Because of its size, Preferred One must be more flexible because the larger competitors have a more extensive enrollee base, bigger balance sheets, and can price business more competitively when they choose to. “Flexibility has to be a corporate value because we can’t force policies or procedures on people the way one of the big three can,” he said. “Many of our customers come to us saying, ‘They charged us extra money to do this customization,’ or ‘Can you do this because they won’t?’ We can create those rules on the fly because we don’t have many rules. We want to limit the number of rules.”

As with many in its industry, Preferred One struggles to handle a cost trend that has been consistently growing at 8% and 10% per year for the past 30. An increased demand from employers and purchasers prompted the company to look into consumer-directed accounts, also known as account-based health plans, as a way to help those individual members deal with the transition from co-payments to deductibles.

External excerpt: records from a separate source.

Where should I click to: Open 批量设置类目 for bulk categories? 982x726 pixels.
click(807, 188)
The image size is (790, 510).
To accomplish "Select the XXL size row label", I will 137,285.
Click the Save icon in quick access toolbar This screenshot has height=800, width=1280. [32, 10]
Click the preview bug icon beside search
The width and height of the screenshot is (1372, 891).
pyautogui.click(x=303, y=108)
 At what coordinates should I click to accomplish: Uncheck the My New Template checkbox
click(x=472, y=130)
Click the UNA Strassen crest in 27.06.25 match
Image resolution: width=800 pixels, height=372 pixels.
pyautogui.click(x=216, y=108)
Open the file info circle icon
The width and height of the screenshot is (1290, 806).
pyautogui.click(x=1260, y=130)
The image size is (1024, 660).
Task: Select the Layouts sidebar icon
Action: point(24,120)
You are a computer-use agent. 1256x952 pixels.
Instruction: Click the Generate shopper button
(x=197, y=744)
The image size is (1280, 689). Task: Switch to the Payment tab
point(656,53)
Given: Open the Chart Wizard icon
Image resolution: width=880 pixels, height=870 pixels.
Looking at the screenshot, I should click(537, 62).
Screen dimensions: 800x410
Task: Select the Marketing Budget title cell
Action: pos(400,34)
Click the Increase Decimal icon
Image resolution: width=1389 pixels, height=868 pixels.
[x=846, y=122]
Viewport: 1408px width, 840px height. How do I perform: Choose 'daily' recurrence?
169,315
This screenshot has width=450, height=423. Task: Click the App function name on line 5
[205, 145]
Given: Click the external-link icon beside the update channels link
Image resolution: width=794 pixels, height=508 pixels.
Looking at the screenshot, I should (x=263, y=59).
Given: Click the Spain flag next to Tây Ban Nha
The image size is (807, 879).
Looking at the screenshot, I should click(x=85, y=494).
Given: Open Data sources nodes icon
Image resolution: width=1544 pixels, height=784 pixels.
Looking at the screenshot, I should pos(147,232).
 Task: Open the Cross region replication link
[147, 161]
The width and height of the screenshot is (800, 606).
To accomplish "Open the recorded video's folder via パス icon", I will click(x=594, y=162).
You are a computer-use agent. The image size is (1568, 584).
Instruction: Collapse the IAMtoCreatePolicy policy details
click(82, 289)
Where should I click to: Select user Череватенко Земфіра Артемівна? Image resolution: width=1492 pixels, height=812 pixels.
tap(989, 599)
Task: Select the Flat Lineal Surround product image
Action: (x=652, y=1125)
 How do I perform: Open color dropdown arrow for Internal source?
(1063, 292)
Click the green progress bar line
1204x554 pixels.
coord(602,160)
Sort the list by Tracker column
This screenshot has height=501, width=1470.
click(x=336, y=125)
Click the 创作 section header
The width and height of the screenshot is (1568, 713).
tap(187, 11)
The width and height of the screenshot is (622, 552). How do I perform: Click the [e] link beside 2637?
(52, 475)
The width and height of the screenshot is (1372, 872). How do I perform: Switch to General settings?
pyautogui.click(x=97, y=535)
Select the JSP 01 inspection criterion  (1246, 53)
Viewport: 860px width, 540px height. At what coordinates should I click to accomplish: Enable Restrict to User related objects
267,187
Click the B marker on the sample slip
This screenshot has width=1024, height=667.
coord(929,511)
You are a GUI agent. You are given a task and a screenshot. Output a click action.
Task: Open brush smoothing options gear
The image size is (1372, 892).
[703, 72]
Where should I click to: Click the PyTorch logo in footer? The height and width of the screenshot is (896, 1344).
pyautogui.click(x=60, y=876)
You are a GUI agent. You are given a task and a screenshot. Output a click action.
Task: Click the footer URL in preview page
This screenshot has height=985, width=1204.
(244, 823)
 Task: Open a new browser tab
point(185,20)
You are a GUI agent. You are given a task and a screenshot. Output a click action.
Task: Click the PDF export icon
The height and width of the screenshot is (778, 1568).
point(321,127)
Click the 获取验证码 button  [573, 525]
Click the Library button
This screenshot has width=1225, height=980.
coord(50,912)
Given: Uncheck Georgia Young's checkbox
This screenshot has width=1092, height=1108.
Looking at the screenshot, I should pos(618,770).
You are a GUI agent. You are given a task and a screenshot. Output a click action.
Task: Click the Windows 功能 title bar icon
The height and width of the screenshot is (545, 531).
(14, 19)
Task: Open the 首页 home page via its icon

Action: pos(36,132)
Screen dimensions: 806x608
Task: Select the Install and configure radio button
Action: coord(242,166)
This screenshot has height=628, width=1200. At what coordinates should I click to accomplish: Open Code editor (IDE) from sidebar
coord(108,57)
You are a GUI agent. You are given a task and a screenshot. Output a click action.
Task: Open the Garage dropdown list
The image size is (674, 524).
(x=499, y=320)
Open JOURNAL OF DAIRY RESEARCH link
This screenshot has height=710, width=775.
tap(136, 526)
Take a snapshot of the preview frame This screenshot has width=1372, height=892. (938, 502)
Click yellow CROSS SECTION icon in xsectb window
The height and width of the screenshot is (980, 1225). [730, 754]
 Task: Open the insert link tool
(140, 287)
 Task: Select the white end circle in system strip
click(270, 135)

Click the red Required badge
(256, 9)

As Preferred One customer service representatives become more engaged in discussion individual members’ options, the TriZetto system will provide the behind-the-scenes information, Web materials, and scripts to guide CSRs through the discussions.

“We want to educate employers on what they can do to keep employees healthy and make better choices, but we also want to more directly engage the employees and individual members by helping them navigate the system and understand their options,” Merz said. “The TriZetto case management system will benefit us in fulfilling this goal as well.”